Recognizing and Creating Behavioral Questions
In the stock market, investors are often told, “past performance is not necessarily a predictor of future results.” However, job candidates are not stocks and actually more like creatures of habit. Using this phrase as a maxim and not a disclaimer, Salesforce hiring managers should use behavioral-based questions in interviews.
Behavioral-based questions are premised in that future performance can be predicted by past performance. These interviewers should ask candidates about work situations in previous jobs in order to determine their chance of success at Salesforce. Follow up questions should hone in on details to probe the accuracy of prior answers.
Salesforce feels asking situational questions allows candidates to give hypothetical answers that they think hiring managers may want to hear. Behavioral questions can lead candidates to divulge descriptive stories that can prove very useful in judging their job fit.
Behavioral questions usually start with a prompt for a candidate to tell a story. Salesforce wants hiring managers to get candidates to share both positive and negative experiences to obtain a complete picture of their experience.
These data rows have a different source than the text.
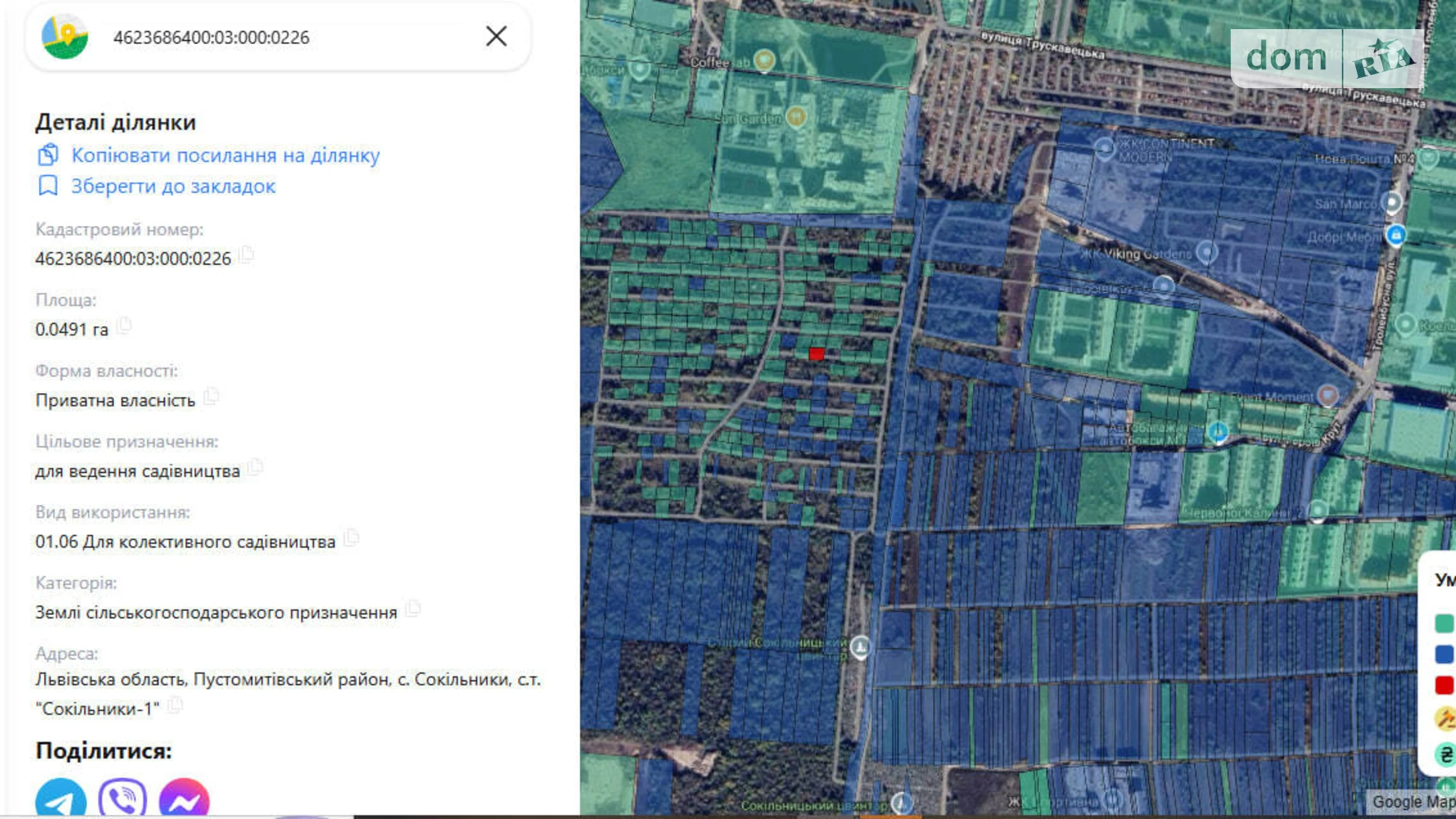This screenshot has width=1456, height=819.
Task: Share the parcel via Viber
Action: (123, 799)
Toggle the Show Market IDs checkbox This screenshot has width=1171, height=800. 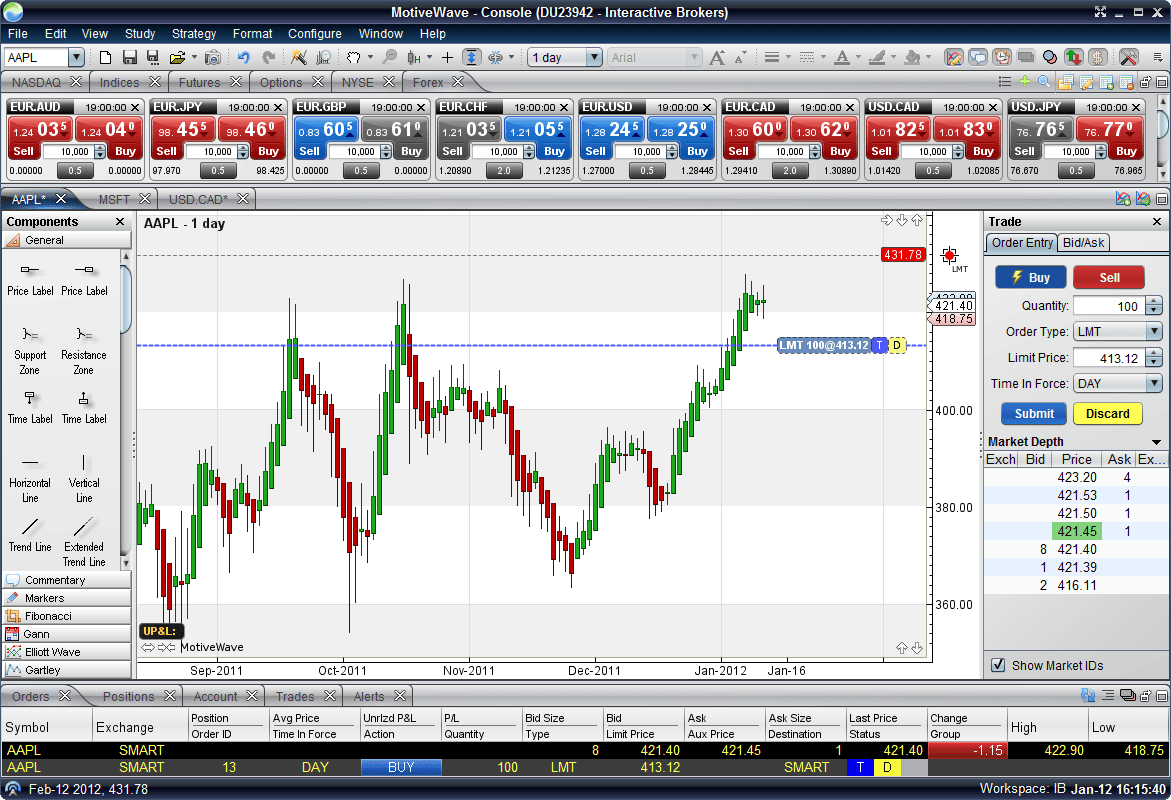tap(997, 665)
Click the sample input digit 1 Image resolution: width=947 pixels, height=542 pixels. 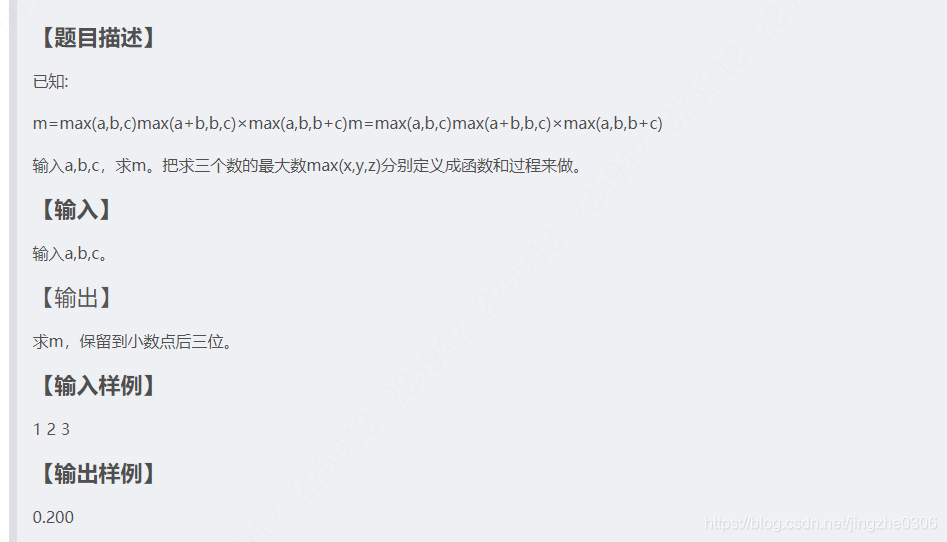37,430
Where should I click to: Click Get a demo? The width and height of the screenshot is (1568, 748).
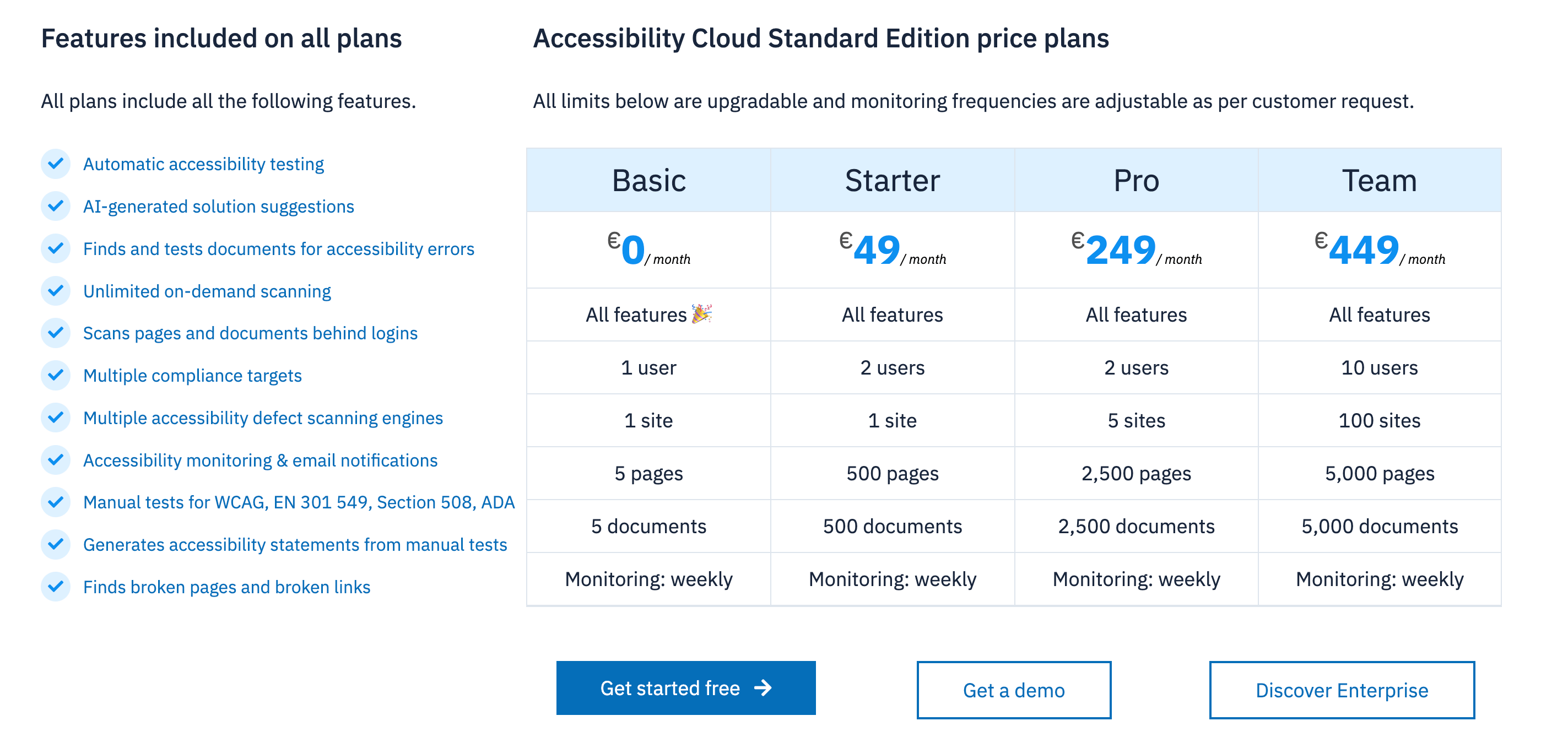point(1014,690)
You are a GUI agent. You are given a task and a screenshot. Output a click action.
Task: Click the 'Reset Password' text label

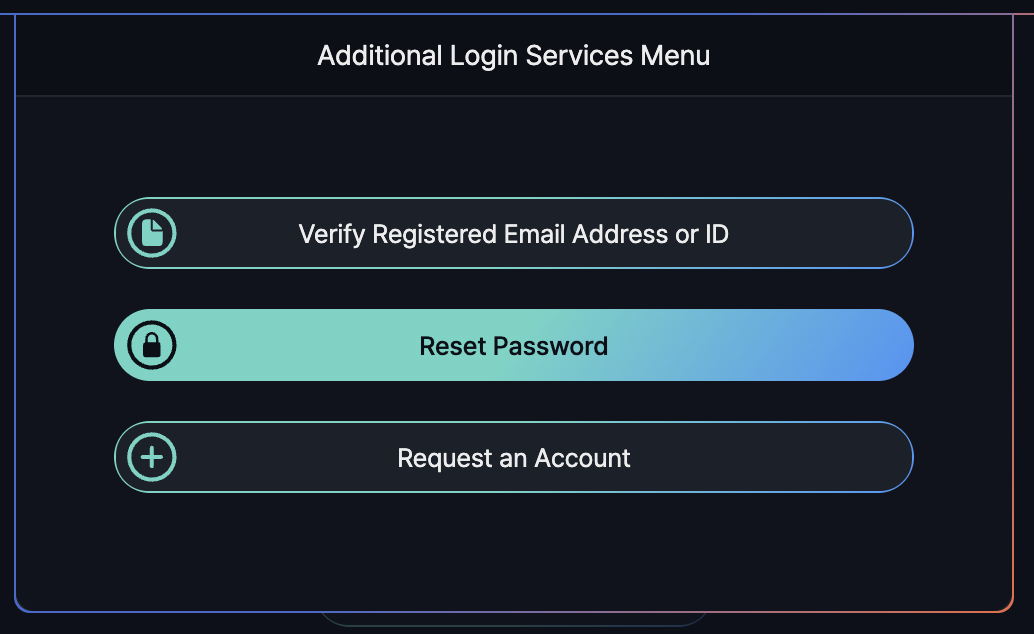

They’re advised to use opening phrases such as:
• Tell me about a time…
• Describe a situation…
• Provide an example of when you had to…
If necessary, Salesforce feels hiring managers may find it useful to have candidates elaborate by employing followup questions. These can elicit more explicit details about their roles and job results. Salesforce hiring managers may follow up with a probe like:
• Say more about…
• Can you explain further the part where…
• What was YOUR specific role?
• And then what happened?
Behavioral questions can apply to any part of Salesforce employee experience—from negotiation skills to communication style. The only limit is the force of the hiring manager’s dreams.